Ritornati all’aperto
amore m’è accanto e amicizia.
E quello, che fino a poco fa quasi implorava,
dell’abbuiato portico brusio
romba alle spalle ora, rompe dal mio passato:
volti non mutati saranno, risaputi,
di vecchia aria in essi oggi rappresa.
Anche i nostri, fra quelli, di una volta?
Dunque ti prego non voltarti amore
e tu resta e difendici amicizia.
* * *
Vittorio Sereni è nato a Luino nel 1913. È vissuto a Milano, dove è scomparso nel 1983.

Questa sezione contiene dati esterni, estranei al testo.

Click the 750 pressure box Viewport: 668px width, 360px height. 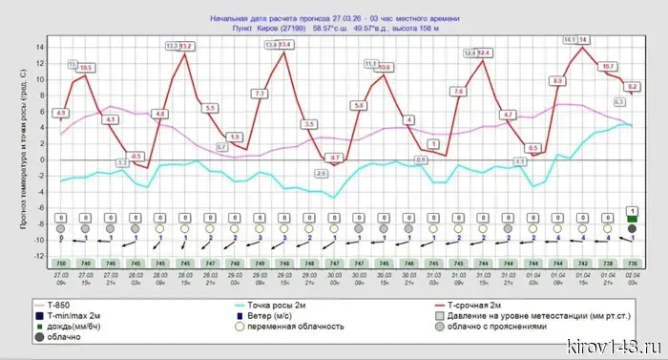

Richiamato alle armi nel 1941, fatto prigioniero nel 1943 in Sicilia, venne internato in Nord Africa (Algeria e Marocco) come prigioniero fino al luglio 1945. Ripreso l’insegnamento (1948-52) a Milano, venne poi assunto alla Pirelli, all’Ufficio stampa e propaganda, fino al 1958, passando successivamente alla direzione editoriale della casa editrice Mondadori. Le sue raccolte di versi: Frontiera (1941, ed. defininitiva 1966), Diario d’Algeria (1947, ed. accesciuta. 1966), Gli strumenti umani (1965), Stella variabile (1979, ed. definitiva 1981), Tutte le poesie (1986), Poesie (ed. critica a cura di D. Isella, 1995).
Critico (Letture preliminari, 1973) e traduttore (Il musicante di Saint-Merry, 1981), ha scritto anche prose: Gli immediati dintorni (1962, ed. post. 1983), L’opzione e allegati (1964, poi in Il sabato tedesco, 1980), Senza l’onore delle armi (1987).
Tra i volumi di lettere, il carteggio con Attilio Bertolucci (Una lunga amicizia. Lettere 1938-1982, 1994).